Texte source =>
◆ ◆ ◆
Gonflement et dissolution des fibres de cellulose
Les propriétés chimiques de la cellulose (Figure 1), sont déterminées par la réactivité des groupements primaires et secondaires des unités d’anhydroglucose (AGU). Afin d’effectuer des réactions chimiques de modification de la cellulose, un paramètre important qui doit être considéré est l’accessibilité, c’est-à-dire la disponibilité des groupements hydroxyles à interagir avec des différents agents chimiques [Klemm et al. 1998]. Comme nous l’avons vu plus haut, les organisations naturelles sont complexes et surtout sont associées à des réseaux denses de liaisons hydrogène qui ne permettent pas facilement à un réactif chimique de pénétrer autour de toutes les chaînes.
Afin d’effectuer des modifications chimiques avec un rendement élevé (forte substitution des groupements OH) de nombreuses procédures de traitement ont été développées afin de décroître la cristallinité et la densité des liaisons hydrogène inter-fibrillaires dans les structures de cellulose natives. La procédure la plus utilisée est évidemment le gonflement et/ou la dissolution de la cellulose avant d’effectuer des modifications chimiques.
Généralement, le gonflement d’un solide se traduit par une augmentation du volume après le contact avec un liquide tout en maintenant son homogénéité. Ces phénomènes peuvent être observés si deux substances (solide ou liquide) ont une certaine affinité l’une pour l’autre. Ce phénomène est observé pour la cellulose en contact avec tout type de liquide polaire, dû à la présence des groupements hydroxyles.
◆ ◆ ◆
Lignes de données =>
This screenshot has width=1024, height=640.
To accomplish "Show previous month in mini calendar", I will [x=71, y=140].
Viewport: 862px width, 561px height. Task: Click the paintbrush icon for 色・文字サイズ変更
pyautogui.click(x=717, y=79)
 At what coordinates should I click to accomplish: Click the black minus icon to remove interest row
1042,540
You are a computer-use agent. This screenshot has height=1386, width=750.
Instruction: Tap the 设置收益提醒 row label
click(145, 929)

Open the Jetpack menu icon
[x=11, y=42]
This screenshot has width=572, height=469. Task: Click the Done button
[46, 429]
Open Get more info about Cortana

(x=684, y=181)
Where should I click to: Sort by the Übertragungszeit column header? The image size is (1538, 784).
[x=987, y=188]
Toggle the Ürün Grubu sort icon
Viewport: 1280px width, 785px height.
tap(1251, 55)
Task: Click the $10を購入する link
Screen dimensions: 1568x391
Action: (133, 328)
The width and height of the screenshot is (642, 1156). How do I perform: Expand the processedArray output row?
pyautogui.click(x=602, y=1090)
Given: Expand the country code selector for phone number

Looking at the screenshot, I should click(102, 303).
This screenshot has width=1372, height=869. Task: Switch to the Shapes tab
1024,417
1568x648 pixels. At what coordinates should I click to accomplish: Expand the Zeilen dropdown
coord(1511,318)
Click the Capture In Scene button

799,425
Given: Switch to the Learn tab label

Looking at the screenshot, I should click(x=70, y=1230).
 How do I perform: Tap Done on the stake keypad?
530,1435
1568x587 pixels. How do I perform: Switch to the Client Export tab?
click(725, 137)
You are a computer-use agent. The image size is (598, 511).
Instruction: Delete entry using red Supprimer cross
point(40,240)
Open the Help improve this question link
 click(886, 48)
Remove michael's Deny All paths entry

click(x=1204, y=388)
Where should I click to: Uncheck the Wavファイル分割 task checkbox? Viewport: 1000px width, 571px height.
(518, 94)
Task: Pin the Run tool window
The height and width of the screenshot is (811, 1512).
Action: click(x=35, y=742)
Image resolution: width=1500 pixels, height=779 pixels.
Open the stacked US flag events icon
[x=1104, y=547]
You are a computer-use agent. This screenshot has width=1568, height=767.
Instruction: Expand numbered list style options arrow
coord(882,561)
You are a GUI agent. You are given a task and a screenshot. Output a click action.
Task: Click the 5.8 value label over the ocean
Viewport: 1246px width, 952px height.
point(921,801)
◆ ◆ ◆
Travail demandé =>
1. Répondez à ces questions sur le texte consacré à la cellulose, en notant chaque réponse avec la même lettre :
(a) Quel paramètre important faut-il prendre en compte pour modifier chimiquement la cellulose ?
(b) Quelle procédure est la plus utilisée avant d'effectuer des modifications chimiques ?
(c) Avec quel type de liquide observe-t-on le gonflement de la cellulose ?
2. Extrayez du texte sur la cellulose le passage qui va de « Afin d’effectuer des modifications » jusqu'à « des groupements hydroxyles. », sans rien y changer.
3. Continuez le texte sur le gonflement et la dissolution de la cellulose à partir de l'endroit où il s'arrête.

Résultats =>
1.
(a) L'accessibilité, c'est-à-dire la disponibilité des groupements hydroxyles à interagir avec différents agents chimiques.
(b) Le gonflement et/ou la dissolution de la cellulose.
(c) Avec tout type de liquide polaire.

2.
Afin d’effectuer des modifications chimiques avec un rendement élevé (forte substitution des groupements OH) de nombreuses procédures de traitement ont été développées afin de décroître la cristallinité et la densité des liaisons hydrogène inter-fibrillaires dans les structures de cellulose natives. La procédure la plus utilisée est évidemment le gonflement et/ou la dissolution de la cellulose avant d’effectuer des modifications chimiques.
Généralement, le gonflement d’un solide se traduit par une augmentation du volume après le contact avec un liquide tout en maintenant son homogénéité. Ces phénomènes peuvent être observés si deux substances (solide ou liquide) ont une certaine affinité l’une pour l’autre. Ce phénomène est observé pour la cellulose en contact avec tout type de liquide polaire, dû à la présence des groupements hydroxyles.

3.
La cellulose est caractérisée par deux types de gonflement, inter-cristallin et intra cristallin. Le gonflement inter-cristallin correspond à la pénétration de l’agent gonflant uniquement dans les zones les moins ordonnées de la chaîne de cellulose (les zones amorphes). Ces zones, étant plus faciles à l’accès de l’agent gonflant, gonflent plus facilement. Le gonflement intracristallin consiste dans la pénétration de l’agent gonflant dans les zones ordonnées de la cellulose (les zones cristallines), avec comme conséquence d’en modifier la nature, comme lors de la mercerisation.
Afin d’effectuer une modification contrôlée de la cellulose (fonctionnalisation) il est essentiel de passer par une étape de dissolution ou au moins un gonflement considérable de la cellulose. Si ce type de gonflement n’a pas lieu, la réaction n’est possible qu’uniquement à la surface des fibres. Après un gonflement limité, la structure initiale de la cellulose est maintenue sous forme de particule ou de fibres ou sous forme de films malgré une augmentation du volume due à l’absorption de l’agent gonflant et des modifications importantes dans les propriétés physiques. Dans le cas de la dissolution, une transition d’un système à deux phases vers un système à une phase a lieu et la structure supramoléculaire de la cellulose est détruite.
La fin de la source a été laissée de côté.